Kualitas pelayanan publik oleh sejumlah instansi di Indonesia hingga kini masih menjadi sorotan. Peran Ombudsman sebagai pengawas dan perguruan tinggi sebagai penyedia sumber daya manusia dinilai cukup krusial.
Oleh
FAJAR RAMADHAN
·3 menit baca
TANGERANG SELATAN, KOMPAS — Kualitas pelayanan publik sejumlah instansi di Indonesia dinilai masih belum optimal. Peran Ombudsman sebagai pengawas dan perguruan tinggi sebagai penyedia sumber daya manusia dinilai penting.
Pandangan ini disampaikan Kepala Bidang Magister Administrasi Publik Pascasarjana Universitas Terbuka (UT) Darmanto dalam orasi ilmiahnya saat wisuda periode II tahun ajaran 2018/2019 UT dengan tema ”Peran Ombudsman RI untuk Menjamin Akuntabilitas Pelayanan Publik” di Tangerang Selatan, Banten, Selasa (18/6/2019).

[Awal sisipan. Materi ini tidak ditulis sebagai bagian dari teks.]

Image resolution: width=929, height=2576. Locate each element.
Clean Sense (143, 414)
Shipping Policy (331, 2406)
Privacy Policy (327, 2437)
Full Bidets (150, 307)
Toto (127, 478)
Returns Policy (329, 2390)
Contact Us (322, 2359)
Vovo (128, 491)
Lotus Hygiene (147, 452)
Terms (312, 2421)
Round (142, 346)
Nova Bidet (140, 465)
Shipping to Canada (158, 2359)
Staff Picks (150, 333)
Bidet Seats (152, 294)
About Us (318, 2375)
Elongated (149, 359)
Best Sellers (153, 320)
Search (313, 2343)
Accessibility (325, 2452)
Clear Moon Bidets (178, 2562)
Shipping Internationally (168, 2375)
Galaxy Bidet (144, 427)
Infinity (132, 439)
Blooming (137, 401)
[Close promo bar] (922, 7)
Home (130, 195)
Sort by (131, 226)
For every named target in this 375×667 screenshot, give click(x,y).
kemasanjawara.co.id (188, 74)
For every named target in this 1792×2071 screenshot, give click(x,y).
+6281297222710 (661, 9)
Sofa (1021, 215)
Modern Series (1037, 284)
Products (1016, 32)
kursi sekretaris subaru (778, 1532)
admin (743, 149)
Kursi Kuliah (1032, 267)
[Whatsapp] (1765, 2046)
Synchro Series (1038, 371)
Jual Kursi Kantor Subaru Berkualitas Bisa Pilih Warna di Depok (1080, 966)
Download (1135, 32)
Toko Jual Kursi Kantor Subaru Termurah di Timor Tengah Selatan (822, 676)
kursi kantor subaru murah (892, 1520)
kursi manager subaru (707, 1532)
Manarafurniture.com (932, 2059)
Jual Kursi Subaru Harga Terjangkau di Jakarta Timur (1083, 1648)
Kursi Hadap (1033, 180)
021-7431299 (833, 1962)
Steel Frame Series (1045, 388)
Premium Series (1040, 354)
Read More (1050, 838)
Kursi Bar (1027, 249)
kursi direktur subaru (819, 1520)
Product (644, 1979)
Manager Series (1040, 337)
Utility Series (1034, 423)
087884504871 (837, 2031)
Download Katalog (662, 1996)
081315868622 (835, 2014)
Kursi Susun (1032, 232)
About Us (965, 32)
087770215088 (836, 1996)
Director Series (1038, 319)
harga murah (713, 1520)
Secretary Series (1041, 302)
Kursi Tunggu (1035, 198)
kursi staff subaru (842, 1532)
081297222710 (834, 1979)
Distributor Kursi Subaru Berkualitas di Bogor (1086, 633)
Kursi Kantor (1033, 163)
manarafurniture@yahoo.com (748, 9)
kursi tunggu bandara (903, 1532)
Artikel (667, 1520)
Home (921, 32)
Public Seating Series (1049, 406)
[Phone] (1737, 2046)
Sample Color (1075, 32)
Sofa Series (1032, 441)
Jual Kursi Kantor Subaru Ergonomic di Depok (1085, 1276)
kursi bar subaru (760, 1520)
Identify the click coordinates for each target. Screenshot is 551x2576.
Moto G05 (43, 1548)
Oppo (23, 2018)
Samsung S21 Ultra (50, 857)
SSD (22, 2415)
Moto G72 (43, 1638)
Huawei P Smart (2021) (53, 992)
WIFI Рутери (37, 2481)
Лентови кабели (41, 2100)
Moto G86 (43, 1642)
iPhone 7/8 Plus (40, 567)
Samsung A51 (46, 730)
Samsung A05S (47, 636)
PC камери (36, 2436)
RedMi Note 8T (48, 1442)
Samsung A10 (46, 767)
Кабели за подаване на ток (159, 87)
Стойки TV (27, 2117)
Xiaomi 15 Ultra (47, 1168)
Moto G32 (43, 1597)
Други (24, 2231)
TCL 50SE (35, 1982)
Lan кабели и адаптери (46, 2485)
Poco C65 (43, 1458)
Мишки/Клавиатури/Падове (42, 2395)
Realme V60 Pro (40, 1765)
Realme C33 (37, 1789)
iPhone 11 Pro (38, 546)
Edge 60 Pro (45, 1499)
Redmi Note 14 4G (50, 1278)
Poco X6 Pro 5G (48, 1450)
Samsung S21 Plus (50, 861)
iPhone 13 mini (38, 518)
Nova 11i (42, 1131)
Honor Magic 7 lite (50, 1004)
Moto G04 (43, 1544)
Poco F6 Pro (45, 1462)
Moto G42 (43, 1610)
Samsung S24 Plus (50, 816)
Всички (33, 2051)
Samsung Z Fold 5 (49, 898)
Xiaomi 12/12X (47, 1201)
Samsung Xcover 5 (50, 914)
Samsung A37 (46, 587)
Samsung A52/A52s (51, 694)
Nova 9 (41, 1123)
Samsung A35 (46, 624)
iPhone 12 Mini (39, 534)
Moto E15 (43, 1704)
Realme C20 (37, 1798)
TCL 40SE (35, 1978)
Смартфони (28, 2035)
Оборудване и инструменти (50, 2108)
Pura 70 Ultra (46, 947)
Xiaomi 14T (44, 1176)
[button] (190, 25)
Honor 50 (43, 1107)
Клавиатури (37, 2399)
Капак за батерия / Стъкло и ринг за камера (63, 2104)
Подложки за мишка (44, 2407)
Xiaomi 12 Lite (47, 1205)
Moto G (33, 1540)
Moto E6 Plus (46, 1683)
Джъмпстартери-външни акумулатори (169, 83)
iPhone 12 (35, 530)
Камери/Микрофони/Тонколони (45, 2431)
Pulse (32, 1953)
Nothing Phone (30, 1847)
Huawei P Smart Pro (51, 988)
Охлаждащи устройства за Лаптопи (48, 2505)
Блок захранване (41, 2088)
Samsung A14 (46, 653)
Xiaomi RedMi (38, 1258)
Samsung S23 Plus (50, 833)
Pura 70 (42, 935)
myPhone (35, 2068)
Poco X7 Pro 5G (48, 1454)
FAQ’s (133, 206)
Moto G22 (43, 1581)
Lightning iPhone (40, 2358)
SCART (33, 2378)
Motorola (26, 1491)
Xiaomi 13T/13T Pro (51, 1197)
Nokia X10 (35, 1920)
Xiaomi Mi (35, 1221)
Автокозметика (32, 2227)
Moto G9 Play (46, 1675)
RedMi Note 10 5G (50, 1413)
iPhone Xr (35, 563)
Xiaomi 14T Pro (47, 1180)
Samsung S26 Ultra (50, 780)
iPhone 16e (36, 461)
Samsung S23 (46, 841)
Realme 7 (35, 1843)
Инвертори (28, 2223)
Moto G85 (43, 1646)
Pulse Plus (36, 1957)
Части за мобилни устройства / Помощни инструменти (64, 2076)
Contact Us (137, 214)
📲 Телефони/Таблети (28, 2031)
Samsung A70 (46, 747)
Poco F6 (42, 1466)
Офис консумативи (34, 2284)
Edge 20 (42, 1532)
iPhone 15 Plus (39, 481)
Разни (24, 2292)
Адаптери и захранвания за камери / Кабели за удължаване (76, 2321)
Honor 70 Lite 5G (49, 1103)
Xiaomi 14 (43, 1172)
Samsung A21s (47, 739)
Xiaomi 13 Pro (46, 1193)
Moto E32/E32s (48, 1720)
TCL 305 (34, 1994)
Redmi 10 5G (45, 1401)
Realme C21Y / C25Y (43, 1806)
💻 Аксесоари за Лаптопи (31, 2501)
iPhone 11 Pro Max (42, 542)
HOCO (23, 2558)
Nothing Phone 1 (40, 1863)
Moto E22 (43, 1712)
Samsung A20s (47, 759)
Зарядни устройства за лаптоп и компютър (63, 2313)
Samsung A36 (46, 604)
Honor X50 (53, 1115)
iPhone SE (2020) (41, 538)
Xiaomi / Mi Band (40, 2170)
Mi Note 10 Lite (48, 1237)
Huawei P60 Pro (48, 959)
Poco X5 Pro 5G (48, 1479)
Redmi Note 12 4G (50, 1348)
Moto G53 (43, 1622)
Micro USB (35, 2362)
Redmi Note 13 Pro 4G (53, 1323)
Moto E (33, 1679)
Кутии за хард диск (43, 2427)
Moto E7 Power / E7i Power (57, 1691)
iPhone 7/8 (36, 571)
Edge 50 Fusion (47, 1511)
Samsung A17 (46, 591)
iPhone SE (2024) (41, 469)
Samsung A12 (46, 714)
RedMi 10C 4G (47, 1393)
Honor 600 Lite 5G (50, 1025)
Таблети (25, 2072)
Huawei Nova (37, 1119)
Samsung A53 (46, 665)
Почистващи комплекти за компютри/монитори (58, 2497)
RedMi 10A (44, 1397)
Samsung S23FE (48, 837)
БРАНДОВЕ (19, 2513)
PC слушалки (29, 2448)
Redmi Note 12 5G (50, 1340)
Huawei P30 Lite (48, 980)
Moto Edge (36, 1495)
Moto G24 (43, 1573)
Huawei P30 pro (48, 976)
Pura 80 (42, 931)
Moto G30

Di depan 982 wisudawan, Darmanto menilai, pelayanan penyelenggara negara dan pemerintahan kepada masyarakat hingga kini belum optimal. Hal itu, salah satunya, disebabkan oleh lemahnya akuntabilitas lembaga tersebut.
Menurut dia, sistem akuntabilitas merupakan prasyarat penting bagi peningkatan kualitas pelayanan publik. ”Akuntabilitas akan meningkatkan good governance karena adanya pertanggungjawaban dari pihak yang diberi mandat kepada pemberi mandat,” kata Darmanto.
Pelayanan publik kepada masyarakat diatur pada Pasal 18 Undang-Undang Nomor 25 Tahun 2009 tentang Pelayanan Publik. Di dalamnya disebutkan bahwa masyarakat berhak mendapat pelayanan yang berkualitas dari negara dan pemerintah.
Dalam hal ini, Darmanto menganggap peran Ombudsman RI sebagai lembaga pengawas eksternal menjadi sentral. Keberadaan Ombudsman salah satunya untuk menelisik adanya dugaan malaadministrasi pada sektor publik.
”Malaadministrasi adalah perilaku melawan hukum, melampaui wewenang, menggunakan wewenang untuk tujuan lain, termasuk mengabaikan kewajiban,” ujarnya.
Melalui Laporan 2019, Ombudsman menyusun sejumlah dugaan malaadministrasi terbanyak dalam pelayanan publik sepanjang 2018. Tiga malaadministrasi dengan jumlah terbanyak adalah penundaan berlarut sebanyak 2.215 laporan atau 35,33 persen, penyimpangan prosedur 1.490 laporan (23,76 persen), dan tidak memberikan pelayanan sebanyak 1.080 laporan (17,22 persen).
Adapun tiga instansi yang paling banyak dilaporkan terkait dugaan malaadministrasi adalah pemerintah daerah sebanyak 2.489 laporan (39,70 persen), kepolisian 801 dengan laporan (12,78 persen), dan instansi pemerintah atau kementerian sebanyak 700 laporan (11,16 persen).
Menurut anggota Ombudsman RI, Alamsyah Saragih, malaadministrasi terjadi, antara lain, karena adanya ketidakpatuhan pada standar layanan dan kompetensi petugas di lini depan. Selain itu, sistem pengawasan internal juga belum berjalan efektif.
”Ditambah adanya kelemahan sistemik di wilayah hulu pelayanan berupa kebijakan dan regulasi operasional yang tidak kompatibel,” katanya saat dihubungi secara terpisah.
Rektor UT Ojat Darojat menyampaikan bahwa perguruan tinggi harus bisa menjadi partner yang kritis dan suportif bagi Ombudsman. Dibutuhkan sumber daya manusia (SDM) mumpuni dalam menjamin pelayanan publik yang berkualitas. Itu muncul dari perguruan tinggi.
”Dibutuhkan SDM yang tidak hanya cerdas, tetapi juga berintegritas, berkomitmen, dan jujur. Tanpa itu, mereka akan mudah menyalahgunakan wewenang,” ujarnya.
Ojat menambahkan, UT sebagai perguruan tinggi negeri di lingkungan Kementerian Riset, Teknologi, dan Pendidikan Tinggi memiliki fungsi utama memberikan pelayanan publik di bidang pendidikan. Keberadaan UT dan Ombudsman diharapkan dapat mendorong tumbuhnya pelayanan publik yang optimal. ”Kami dengan Ombudsman sepakat untuk memerangi dan mencegah malaadministrasi,” katanya.